"Das hast du mir nicht erzählt", ist Teos Reaktion, als ich nach der Schule mit Óscar mitgehen will. Óscar steht neben mir und spielt etwas nervös an seinem Fahrradlenker herum, schaut uns dabei nicht an.
Ich sehe schuldbewusst zu Teo, der aussieht, als hätte ich ihn geschlagen. "Tut mir leid, ich hab's vergessen. Ich esse heute mit Óscar und seiner Familie." Als Óscar mich vor ein paar Tagen gefragt hat, konnte ich nicht Nein sagen. Das wollte ich auch gar nicht. Óscar war mein Freund und ich verbringe gerne Zeit mit ihm.
"Vergessen", wiederholt Teo stumpf. "Du vergisst sonst nie irgendwas. Wolltest du mir das nicht erzählen?"
Ich habe keine Ahnung, was Teo damit sagen will. Warum sollte ich ihm das nicht erzählen wollen? Das ist dumm. "Das ist Schwachsinn", sage ich. Als ich Teos Gesichtsausdruck sehe, wird meine Stimme automatisch sanfter. Als könnte ich es nicht kontrollieren. "Oye, tut mir leid, wirklich. Vielleicht kannst du ja mitkommen?" Ich schaue zu Óscar, dessen Kopf plötzlich hochschießt. Er schaut mit geweiteten Augen zwischen mir und Teo hin und her, dann schüttelt er zögerlich den Kopf. "Das geht nicht, Emi. Ich... Wir haben nicht genug Platz." Óscar schluckt und schaut weg.

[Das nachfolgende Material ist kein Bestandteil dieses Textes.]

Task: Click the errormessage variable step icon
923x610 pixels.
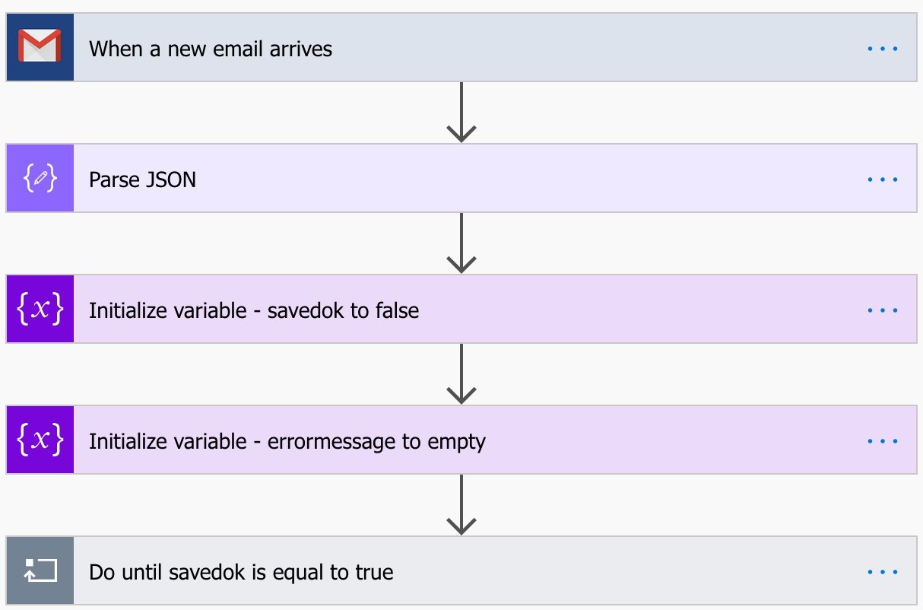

Ich drehe mich zu Teo um und mir bleibt ein Seufzen im Hals stecken, als ich Teos Blick sehe, der auf Óscar liegt, als würde er ihm jeden Moment an die Kehle springen.
"Vale", sagt Teo und ich sehe, wie viel Überwindung es ihn kostet, das Thema bei der offensichtlichen Ausrede einfach ruhen zu lassen. Sein Blick wandert zu mir. "Wir sehen uns heute Abend", sagt er leise und geht, ohne sich von mir zu verabschieden.
Ich schaue ihm solange hinterher, bis Óscar mich in einer ungeduldigen Geste mit seinem Vorderreifen anstupst.Das Essen war wirklich gut. Óscars Mamá war eine unglaublich gute Köchin und ich liebe ihr Essen. Óscar, Camila und ich helfen ihr danach noch beim Abwasch, bevor Óscar und ich in sein Zimmer verschwinden. Ich sitze auf seinem Bett, während er mir gegenüber an der Wand gelehnt sitzt und etwas in sein Skizzenbuch zeichnet. Ich störe ihn nicht dabei. Es ist eine angenehme Stille, das einzige Geräusch war das Lachen spielender Kinder draußen auf der Straße. Ich beobachte Óscar beim Zeichnen. Er hat dabei immer einen unglaublich konzentrierten Ausdruck auf seinem Gesicht; die Stirn gerunzelt, die Unterlippe zwischen die Zähne gezogen. Einzelne Strähnen seines dunklen Haares fallen ihm ins Gesicht, doch das scheint ihn nicht zu stören. Mir fällt plötzlich etwas ein.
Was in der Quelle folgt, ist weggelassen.